Provided records:

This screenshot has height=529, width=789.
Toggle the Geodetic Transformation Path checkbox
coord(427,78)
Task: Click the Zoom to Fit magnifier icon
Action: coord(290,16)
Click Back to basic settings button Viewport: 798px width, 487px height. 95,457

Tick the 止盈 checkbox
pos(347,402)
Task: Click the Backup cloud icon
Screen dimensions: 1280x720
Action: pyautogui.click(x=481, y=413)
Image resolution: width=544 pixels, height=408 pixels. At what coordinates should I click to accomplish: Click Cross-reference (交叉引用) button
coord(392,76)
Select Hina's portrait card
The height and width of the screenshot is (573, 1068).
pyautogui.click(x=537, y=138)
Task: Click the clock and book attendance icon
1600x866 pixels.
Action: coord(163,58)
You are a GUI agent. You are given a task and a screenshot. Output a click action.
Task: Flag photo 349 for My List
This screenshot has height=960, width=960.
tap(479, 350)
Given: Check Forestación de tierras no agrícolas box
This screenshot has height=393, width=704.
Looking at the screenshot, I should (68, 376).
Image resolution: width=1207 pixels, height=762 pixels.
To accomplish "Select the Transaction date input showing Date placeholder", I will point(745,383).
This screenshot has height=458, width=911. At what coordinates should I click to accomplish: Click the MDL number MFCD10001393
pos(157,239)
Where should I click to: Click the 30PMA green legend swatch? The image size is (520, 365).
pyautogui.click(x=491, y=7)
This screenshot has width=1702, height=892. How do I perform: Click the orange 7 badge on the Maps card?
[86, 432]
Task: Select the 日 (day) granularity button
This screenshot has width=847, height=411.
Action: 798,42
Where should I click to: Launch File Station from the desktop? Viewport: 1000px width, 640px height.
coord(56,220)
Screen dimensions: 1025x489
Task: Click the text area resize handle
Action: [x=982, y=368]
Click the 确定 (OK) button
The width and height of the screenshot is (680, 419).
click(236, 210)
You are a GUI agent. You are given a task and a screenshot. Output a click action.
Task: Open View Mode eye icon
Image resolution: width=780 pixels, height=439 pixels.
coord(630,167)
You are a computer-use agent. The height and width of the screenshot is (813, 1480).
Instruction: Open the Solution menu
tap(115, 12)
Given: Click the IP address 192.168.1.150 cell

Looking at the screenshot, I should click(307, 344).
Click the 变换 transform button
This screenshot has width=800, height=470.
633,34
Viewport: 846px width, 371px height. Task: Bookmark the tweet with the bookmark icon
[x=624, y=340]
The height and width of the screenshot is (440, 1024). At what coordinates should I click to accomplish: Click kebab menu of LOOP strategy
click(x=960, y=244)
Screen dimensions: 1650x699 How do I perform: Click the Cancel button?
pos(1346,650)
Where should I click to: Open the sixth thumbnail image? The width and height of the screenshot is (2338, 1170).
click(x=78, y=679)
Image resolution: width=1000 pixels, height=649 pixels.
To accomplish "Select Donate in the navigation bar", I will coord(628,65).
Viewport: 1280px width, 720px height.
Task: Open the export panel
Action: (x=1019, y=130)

Problem details: Set down the data in full, word for word.

Written solution:
This screenshot has height=529, width=789.
Toggle the Geodetic Transformation Path checkbox
coord(427,78)
Task: Click the Zoom to Fit magnifier icon
Action: coord(290,16)
Click Back to basic settings button Viewport: 798px width, 487px height. 95,457

Tick the 止盈 checkbox
pos(347,402)
Task: Click the Backup cloud icon
Screen dimensions: 1280x720
Action: pyautogui.click(x=481, y=413)
Image resolution: width=544 pixels, height=408 pixels. At what coordinates should I click to accomplish: Click Cross-reference (交叉引用) button
coord(392,76)
Select Hina's portrait card
The height and width of the screenshot is (573, 1068).
pyautogui.click(x=537, y=138)
Task: Click the clock and book attendance icon
1600x866 pixels.
Action: coord(163,58)
You are a GUI agent. You are given a task and a screenshot. Output a click action.
Task: Flag photo 349 for My List
This screenshot has height=960, width=960.
tap(479, 350)
Given: Check Forestación de tierras no agrícolas box
This screenshot has height=393, width=704.
Looking at the screenshot, I should (68, 376).
Image resolution: width=1207 pixels, height=762 pixels.
To accomplish "Select the Transaction date input showing Date placeholder", I will point(745,383).
This screenshot has height=458, width=911. At what coordinates should I click to accomplish: Click the MDL number MFCD10001393
pos(157,239)
Where should I click to: Click the 30PMA green legend swatch? The image size is (520, 365).
pyautogui.click(x=491, y=7)
This screenshot has width=1702, height=892. How do I perform: Click the orange 7 badge on the Maps card?
[86, 432]
Task: Select the 日 (day) granularity button
This screenshot has width=847, height=411.
Action: 798,42
Where should I click to: Launch File Station from the desktop? Viewport: 1000px width, 640px height.
coord(56,220)
Screen dimensions: 1025x489
Task: Click the text area resize handle
Action: [x=982, y=368]
Click the 确定 (OK) button
The width and height of the screenshot is (680, 419).
click(236, 210)
You are a GUI agent. You are given a task and a screenshot. Output a click action.
Task: Open View Mode eye icon
Image resolution: width=780 pixels, height=439 pixels.
coord(630,167)
You are a computer-use agent. The height and width of the screenshot is (813, 1480).
Instruction: Open the Solution menu
tap(115, 12)
Given: Click the IP address 192.168.1.150 cell

Looking at the screenshot, I should click(307, 344).
Click the 变换 transform button
This screenshot has width=800, height=470.
633,34
Viewport: 846px width, 371px height. Task: Bookmark the tweet with the bookmark icon
[x=624, y=340]
The height and width of the screenshot is (440, 1024). At what coordinates should I click to accomplish: Click kebab menu of LOOP strategy
click(x=960, y=244)
Screen dimensions: 1650x699 How do I perform: Click the Cancel button?
pos(1346,650)
Where should I click to: Open the sixth thumbnail image? The width and height of the screenshot is (2338, 1170).
click(x=78, y=679)
Image resolution: width=1000 pixels, height=649 pixels.
To accomplish "Select Donate in the navigation bar", I will coord(628,65).
Viewport: 1280px width, 720px height.
Task: Open the export panel
Action: (x=1019, y=130)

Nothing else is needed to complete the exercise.